I’m not sure who is arguing that we need 435 liberals in the House to get anything good done. Personally my goal is 218+ Democrats. No doubt that’s a heavy lift. There are only about 35 swing districts, and Democrats need to win 17 to take the majority. Because of the wildly successful round of Republican gerrymandering, Democrats need something like a 7% win in the popular vote to win a majority of the districts as they are currently drawn. This year Democrats won the national House popular vote by 1.12%. About 1.4 million more people voted for a House Democrat than voted for a House Republican, but Republicans kept a majority of seats anyway.
So I’m with Rich Wilkins on his point that liberals who want a House majority need to get used to working alongside the kind of right-wing Democrats who can win in more conservative districts:
Today’s GOP establishment is yester-year’s nutjobs, and these Congressmen breaking from them provide a glimmer, a small one that I’m sure will close next week, of hope that there can be agreements made in President Obama’s second term. We now know who we’re reasonably going to have any chance of ever speaking to, and who not. The idea that we’ll replace all the “moderate” Republicans is also not really going anywhere. When the Dents, and Leonard Lances of the world, are moved into more conservative leaning districts, if we beat them it will have to be with a moderate Democrat, which many in our party have grown to hate.
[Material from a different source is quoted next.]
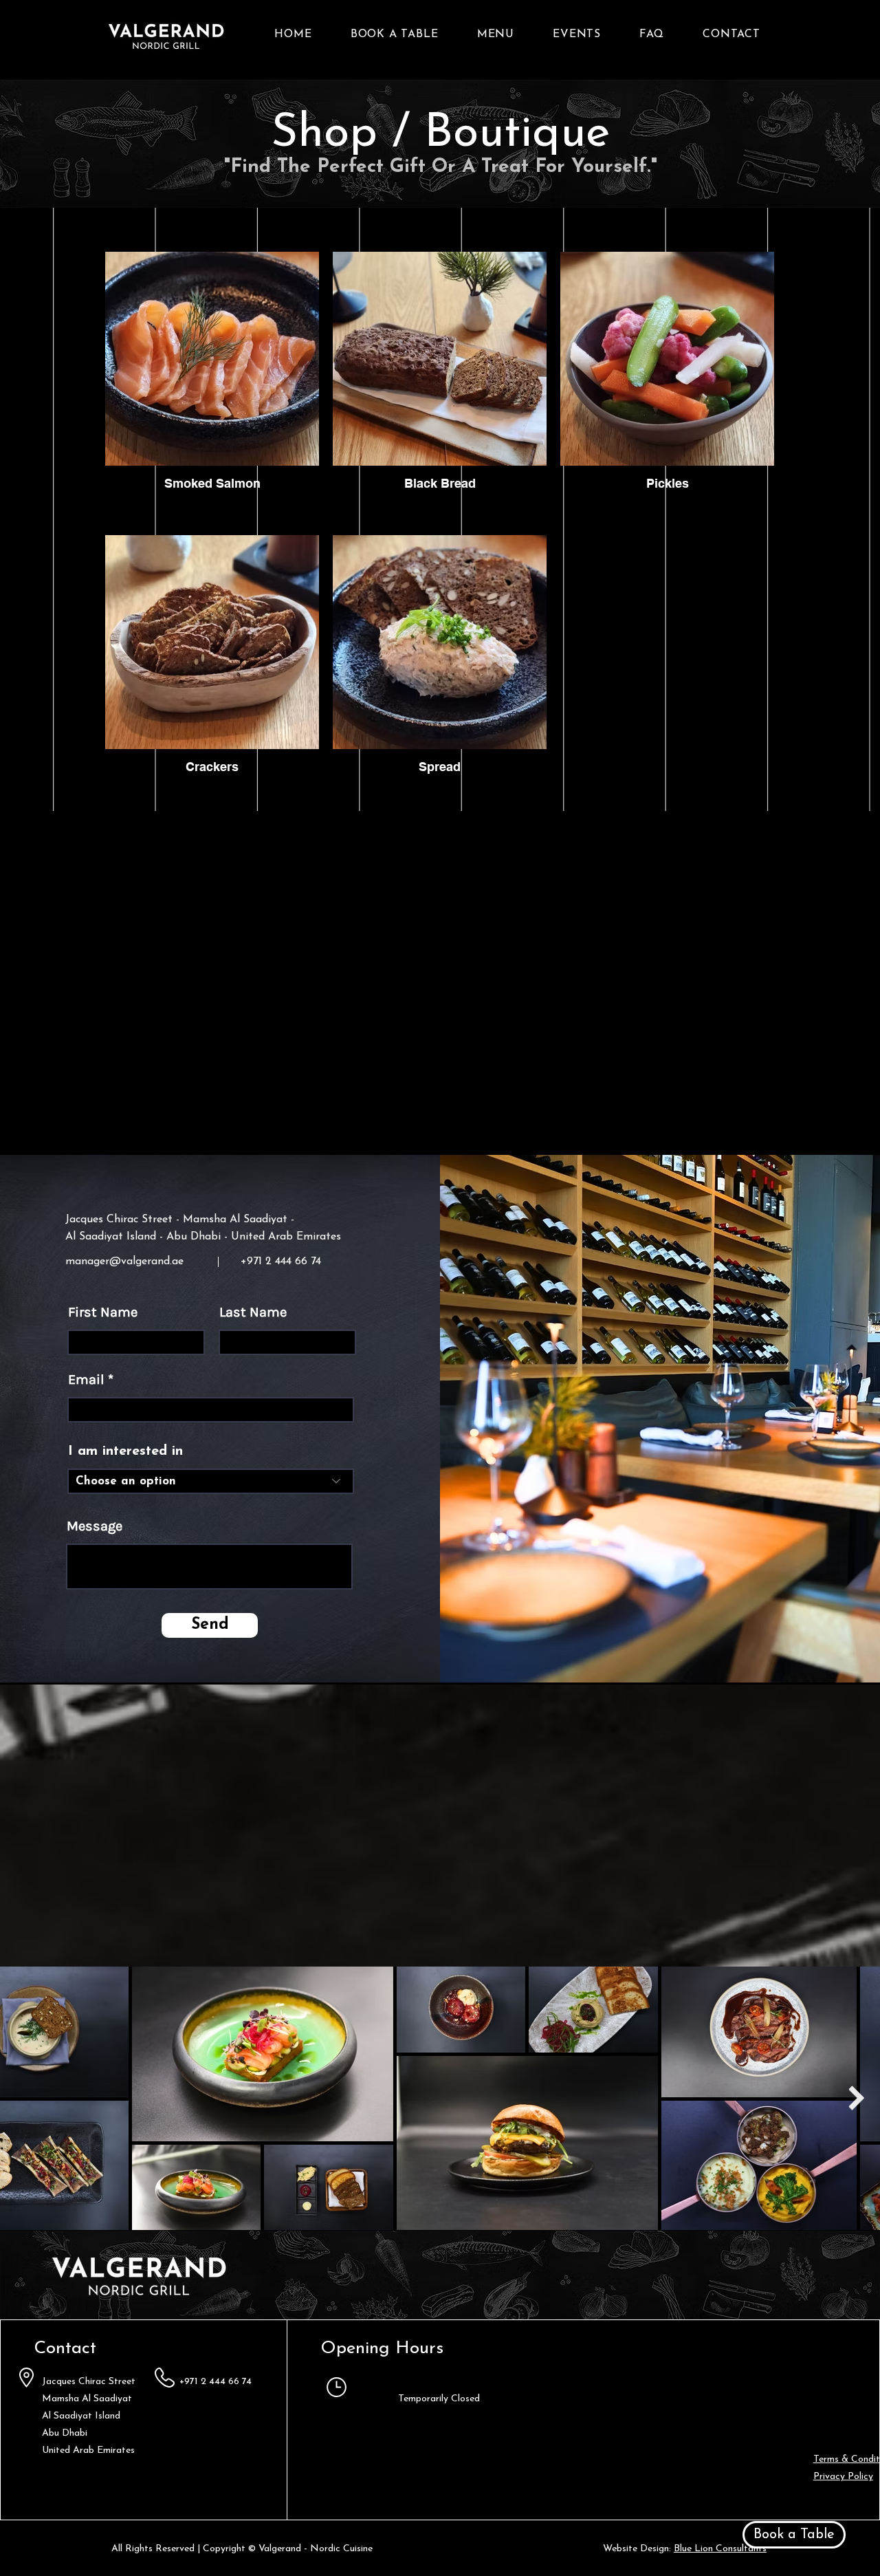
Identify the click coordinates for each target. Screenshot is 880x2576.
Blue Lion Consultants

More importantly, this is political reality. We will never get 435 solid progressive votes. Never. You would like to have 218, and that would be great, but we don’t have that now, not even close, and we probably won’t this decade. Thanks to re-districting, if we want the House back, the activists on the left are going to have to kiss and make up with the concept of “Blue Dogs,” especially in districts that we don’t currently have. Six Republicans are in left-leaning districts, and we need 17 seats, so we’re going to have to cut our losses and accept some people who break with us 20%, maybe even 30% of the time to win. In the meanwhile, the only way to pass any meaningful legislation going forward during President Obama’s time in Washington is going to require a coalition of some portion of our 201 House members and these 85 Republicans. Otherwise we fail. This is the Congress we have, so yes, I do think we have to stop thinking of these guys as the devil.
Two points about this:
If you want to say we should run more conservative Democrats in marginal districts, I want to agree with that, but everybody needs to say what positions their dream Blue Dogs would take.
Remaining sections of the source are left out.